What to do
Print, exactly as they stand, the lines from the start of the listing to the line containing "This screenshot has height=222, width=460.", inclusive.

┄┄┄┄┄┄

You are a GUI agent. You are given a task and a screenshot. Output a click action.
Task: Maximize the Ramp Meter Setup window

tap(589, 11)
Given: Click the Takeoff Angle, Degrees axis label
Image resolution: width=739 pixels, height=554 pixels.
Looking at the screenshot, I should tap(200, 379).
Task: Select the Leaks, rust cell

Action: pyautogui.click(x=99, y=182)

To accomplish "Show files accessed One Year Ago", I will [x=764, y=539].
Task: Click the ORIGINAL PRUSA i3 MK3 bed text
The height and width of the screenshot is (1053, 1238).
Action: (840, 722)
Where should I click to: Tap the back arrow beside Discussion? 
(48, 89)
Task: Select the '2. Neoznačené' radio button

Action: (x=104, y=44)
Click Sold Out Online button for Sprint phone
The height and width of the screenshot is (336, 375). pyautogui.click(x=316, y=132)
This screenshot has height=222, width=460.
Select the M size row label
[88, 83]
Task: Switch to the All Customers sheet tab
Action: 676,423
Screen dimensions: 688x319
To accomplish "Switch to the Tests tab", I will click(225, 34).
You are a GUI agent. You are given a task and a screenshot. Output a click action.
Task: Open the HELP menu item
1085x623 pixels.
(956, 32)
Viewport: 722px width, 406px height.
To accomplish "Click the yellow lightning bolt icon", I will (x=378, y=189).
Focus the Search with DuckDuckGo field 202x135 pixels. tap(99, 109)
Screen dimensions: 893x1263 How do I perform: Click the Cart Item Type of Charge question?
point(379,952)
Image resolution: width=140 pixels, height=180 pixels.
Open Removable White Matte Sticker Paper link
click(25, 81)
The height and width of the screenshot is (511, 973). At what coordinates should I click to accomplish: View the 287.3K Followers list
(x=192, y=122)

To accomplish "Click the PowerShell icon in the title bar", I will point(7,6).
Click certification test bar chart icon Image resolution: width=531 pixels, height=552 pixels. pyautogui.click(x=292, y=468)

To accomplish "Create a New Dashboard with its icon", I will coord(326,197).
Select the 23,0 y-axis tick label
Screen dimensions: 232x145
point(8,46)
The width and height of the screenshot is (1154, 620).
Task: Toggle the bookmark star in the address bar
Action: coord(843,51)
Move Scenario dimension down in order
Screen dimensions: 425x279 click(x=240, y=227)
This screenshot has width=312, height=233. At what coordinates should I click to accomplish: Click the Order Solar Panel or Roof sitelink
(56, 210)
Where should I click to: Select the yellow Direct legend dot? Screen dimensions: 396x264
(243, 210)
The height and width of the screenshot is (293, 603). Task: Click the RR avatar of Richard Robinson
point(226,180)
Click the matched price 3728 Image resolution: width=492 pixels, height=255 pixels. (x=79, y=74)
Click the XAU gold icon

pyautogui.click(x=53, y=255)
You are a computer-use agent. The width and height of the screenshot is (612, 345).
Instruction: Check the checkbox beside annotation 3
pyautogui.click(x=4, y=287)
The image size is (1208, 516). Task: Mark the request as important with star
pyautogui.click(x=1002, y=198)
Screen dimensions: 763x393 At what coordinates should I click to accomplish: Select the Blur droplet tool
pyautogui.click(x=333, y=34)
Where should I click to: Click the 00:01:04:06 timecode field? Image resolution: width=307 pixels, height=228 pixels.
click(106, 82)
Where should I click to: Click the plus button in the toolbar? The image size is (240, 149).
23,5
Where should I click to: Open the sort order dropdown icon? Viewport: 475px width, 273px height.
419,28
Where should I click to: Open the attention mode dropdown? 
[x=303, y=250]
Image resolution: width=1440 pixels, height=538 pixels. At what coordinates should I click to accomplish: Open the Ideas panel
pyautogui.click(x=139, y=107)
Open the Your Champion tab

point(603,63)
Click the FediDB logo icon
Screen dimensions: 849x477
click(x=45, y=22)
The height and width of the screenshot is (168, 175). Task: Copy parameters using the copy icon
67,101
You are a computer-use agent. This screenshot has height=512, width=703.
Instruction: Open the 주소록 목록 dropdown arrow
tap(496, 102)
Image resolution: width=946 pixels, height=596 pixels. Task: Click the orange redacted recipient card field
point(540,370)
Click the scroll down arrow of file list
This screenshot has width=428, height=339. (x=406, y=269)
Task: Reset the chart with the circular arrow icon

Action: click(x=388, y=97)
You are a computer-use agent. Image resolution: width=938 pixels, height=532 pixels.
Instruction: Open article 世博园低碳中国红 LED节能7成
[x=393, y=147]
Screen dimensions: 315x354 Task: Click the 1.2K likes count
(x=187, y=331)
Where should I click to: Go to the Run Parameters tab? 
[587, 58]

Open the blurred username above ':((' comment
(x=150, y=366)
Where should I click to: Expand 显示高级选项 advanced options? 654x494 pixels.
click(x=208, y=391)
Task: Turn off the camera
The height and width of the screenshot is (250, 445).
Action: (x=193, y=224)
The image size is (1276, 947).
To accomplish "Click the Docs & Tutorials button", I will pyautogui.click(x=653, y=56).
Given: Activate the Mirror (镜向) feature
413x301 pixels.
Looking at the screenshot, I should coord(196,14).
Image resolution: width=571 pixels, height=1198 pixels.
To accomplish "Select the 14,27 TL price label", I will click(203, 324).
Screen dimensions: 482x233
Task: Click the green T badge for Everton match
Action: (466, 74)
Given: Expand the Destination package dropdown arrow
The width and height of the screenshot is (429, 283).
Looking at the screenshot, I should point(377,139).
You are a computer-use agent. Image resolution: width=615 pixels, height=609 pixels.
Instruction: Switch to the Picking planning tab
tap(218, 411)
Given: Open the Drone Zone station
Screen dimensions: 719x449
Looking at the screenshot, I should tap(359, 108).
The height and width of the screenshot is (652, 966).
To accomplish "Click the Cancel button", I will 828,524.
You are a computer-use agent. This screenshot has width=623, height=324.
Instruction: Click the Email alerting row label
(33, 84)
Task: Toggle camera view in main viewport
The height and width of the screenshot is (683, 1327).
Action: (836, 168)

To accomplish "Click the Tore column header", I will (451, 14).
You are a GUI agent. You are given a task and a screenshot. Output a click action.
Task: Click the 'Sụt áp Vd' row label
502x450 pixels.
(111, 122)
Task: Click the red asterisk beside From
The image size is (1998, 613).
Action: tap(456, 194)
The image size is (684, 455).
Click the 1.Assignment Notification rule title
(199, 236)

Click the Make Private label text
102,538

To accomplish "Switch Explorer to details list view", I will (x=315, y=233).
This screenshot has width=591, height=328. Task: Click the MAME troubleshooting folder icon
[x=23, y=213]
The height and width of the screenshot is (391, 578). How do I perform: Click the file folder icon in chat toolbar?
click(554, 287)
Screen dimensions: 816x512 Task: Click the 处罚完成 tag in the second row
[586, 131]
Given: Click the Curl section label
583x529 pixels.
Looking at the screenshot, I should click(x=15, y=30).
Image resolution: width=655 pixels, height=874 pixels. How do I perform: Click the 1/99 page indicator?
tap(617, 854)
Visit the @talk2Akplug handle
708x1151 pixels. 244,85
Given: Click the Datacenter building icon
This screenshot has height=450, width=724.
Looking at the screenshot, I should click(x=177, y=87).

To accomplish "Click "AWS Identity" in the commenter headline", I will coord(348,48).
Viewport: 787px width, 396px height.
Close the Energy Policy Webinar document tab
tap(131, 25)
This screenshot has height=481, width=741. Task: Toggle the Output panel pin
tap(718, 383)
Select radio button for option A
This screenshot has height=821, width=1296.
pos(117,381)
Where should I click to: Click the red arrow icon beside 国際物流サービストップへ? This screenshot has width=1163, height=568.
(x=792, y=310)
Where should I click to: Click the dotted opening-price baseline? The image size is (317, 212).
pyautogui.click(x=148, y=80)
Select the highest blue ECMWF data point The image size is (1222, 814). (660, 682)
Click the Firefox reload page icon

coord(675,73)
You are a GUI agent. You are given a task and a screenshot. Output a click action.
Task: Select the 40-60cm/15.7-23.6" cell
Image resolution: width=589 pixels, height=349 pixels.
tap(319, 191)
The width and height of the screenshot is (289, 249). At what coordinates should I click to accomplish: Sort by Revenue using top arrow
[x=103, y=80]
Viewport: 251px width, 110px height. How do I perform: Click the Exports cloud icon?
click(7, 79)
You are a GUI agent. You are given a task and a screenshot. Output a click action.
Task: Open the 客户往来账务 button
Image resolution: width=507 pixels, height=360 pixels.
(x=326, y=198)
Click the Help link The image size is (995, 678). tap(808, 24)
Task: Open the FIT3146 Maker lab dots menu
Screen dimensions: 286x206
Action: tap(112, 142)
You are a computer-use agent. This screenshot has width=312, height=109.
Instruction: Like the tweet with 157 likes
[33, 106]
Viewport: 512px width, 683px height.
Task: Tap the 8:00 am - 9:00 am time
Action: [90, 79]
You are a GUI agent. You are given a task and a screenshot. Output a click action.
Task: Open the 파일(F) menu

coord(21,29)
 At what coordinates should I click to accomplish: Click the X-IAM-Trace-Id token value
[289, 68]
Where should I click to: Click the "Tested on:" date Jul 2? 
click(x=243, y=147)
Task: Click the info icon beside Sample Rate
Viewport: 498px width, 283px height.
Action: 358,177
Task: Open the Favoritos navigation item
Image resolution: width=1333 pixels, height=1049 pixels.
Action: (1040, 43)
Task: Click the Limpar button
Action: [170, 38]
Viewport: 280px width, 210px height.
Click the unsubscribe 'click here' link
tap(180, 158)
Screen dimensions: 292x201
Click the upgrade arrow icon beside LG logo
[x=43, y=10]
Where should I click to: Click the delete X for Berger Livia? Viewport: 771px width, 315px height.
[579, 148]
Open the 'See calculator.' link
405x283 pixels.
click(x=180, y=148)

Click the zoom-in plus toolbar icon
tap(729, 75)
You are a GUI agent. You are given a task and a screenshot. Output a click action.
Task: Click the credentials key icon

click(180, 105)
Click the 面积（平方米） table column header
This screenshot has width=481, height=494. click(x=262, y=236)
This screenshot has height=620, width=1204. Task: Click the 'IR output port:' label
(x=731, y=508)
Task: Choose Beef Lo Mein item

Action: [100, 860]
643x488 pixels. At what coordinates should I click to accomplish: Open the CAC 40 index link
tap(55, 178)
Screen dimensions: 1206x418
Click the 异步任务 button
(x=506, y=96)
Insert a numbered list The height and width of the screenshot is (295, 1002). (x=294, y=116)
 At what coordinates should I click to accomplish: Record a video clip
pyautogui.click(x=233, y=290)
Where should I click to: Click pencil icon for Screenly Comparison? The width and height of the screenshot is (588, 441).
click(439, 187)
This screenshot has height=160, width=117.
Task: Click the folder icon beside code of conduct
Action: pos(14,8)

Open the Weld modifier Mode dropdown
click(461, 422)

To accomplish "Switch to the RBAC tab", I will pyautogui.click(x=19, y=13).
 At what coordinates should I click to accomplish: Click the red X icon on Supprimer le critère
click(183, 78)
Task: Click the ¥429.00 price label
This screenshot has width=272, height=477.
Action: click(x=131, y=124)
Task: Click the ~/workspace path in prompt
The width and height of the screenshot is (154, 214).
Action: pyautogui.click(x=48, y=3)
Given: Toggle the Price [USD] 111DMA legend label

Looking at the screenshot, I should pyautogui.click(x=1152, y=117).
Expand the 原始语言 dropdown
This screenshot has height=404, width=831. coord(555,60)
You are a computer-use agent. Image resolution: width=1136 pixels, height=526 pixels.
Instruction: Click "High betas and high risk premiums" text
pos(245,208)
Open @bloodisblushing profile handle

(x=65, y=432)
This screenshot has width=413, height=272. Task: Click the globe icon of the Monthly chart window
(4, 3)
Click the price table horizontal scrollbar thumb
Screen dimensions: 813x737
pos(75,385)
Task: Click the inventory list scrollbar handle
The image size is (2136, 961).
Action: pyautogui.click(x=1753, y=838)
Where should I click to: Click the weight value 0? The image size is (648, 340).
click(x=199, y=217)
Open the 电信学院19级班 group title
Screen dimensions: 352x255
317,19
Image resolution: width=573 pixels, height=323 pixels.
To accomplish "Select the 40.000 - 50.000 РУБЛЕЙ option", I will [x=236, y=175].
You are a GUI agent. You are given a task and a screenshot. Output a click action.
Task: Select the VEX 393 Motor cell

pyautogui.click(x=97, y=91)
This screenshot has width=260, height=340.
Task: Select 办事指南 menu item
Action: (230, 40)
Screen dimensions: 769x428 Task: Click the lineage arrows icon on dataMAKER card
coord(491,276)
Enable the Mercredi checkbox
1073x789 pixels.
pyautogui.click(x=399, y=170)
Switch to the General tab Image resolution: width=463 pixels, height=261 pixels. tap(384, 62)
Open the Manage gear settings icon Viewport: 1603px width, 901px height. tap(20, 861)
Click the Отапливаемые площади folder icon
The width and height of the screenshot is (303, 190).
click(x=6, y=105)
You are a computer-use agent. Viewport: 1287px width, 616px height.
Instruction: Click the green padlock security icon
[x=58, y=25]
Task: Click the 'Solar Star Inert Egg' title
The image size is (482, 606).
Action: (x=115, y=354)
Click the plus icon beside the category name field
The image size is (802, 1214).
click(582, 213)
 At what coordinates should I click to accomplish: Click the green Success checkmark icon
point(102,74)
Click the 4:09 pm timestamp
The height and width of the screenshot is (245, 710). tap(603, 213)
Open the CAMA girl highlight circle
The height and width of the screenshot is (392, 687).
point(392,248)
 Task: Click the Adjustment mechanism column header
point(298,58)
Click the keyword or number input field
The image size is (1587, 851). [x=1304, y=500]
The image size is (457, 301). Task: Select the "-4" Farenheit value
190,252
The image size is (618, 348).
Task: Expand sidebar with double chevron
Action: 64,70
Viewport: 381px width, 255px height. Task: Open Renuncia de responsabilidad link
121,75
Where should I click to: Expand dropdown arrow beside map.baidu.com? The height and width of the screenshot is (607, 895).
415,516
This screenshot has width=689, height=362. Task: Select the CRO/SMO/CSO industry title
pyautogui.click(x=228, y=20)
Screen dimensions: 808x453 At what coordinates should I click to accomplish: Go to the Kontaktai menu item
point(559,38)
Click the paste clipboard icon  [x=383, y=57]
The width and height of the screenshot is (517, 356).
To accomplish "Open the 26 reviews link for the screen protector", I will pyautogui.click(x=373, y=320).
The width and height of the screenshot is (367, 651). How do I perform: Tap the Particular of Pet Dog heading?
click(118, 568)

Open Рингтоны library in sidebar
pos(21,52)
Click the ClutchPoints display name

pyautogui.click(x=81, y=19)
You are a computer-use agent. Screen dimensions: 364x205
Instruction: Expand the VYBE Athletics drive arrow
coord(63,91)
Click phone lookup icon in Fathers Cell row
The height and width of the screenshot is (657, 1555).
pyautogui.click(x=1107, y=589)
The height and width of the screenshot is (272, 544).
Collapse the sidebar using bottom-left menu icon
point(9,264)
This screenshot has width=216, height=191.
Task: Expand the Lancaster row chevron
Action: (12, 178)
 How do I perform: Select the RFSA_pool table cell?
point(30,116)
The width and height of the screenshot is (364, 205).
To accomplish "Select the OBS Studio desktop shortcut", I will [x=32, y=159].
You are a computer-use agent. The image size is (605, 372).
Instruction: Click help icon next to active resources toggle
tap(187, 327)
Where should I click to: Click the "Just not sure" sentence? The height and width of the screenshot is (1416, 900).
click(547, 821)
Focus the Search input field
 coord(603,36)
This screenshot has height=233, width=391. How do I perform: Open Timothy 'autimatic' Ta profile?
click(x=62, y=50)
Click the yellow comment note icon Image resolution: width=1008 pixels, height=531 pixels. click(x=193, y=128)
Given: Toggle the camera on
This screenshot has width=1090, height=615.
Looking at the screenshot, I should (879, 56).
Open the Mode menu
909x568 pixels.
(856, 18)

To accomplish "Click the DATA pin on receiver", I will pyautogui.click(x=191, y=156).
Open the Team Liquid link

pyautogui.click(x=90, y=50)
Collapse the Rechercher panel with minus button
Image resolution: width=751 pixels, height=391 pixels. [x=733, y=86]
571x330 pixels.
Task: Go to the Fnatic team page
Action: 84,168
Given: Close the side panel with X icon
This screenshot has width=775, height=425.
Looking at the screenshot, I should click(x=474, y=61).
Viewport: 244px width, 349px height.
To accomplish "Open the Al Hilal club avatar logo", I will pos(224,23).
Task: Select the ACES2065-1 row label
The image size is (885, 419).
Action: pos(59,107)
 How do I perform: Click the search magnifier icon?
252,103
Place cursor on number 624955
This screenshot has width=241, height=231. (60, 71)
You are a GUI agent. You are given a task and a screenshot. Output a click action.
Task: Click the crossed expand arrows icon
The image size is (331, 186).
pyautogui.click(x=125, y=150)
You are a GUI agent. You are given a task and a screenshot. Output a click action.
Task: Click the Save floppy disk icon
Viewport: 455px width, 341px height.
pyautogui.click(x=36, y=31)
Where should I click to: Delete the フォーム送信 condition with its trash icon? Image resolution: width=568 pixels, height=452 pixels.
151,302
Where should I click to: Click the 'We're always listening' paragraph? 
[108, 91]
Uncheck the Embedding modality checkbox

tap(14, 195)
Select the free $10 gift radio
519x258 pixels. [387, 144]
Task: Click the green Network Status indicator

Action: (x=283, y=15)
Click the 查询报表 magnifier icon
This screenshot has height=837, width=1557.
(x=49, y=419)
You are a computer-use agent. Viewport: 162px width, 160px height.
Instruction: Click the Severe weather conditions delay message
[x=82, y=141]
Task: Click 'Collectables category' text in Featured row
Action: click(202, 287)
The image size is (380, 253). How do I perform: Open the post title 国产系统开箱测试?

┄┄┄┄┄┄

Exercise output
You are a GUI agent. You are given a task and a screenshot. Output a click action.
Task: Maximize the Ramp Meter Setup window

tap(589, 11)
Given: Click the Takeoff Angle, Degrees axis label
Image resolution: width=739 pixels, height=554 pixels.
Looking at the screenshot, I should tap(200, 379).
Task: Select the Leaks, rust cell

Action: pyautogui.click(x=99, y=182)

To accomplish "Show files accessed One Year Ago", I will [x=764, y=539].
Task: Click the ORIGINAL PRUSA i3 MK3 bed text
The height and width of the screenshot is (1053, 1238).
Action: (840, 722)
Where should I click to: Tap the back arrow beside Discussion? 
(48, 89)
Task: Select the '2. Neoznačené' radio button

Action: (x=104, y=44)
Click Sold Out Online button for Sprint phone
The height and width of the screenshot is (336, 375). pyautogui.click(x=316, y=132)
This screenshot has height=222, width=460.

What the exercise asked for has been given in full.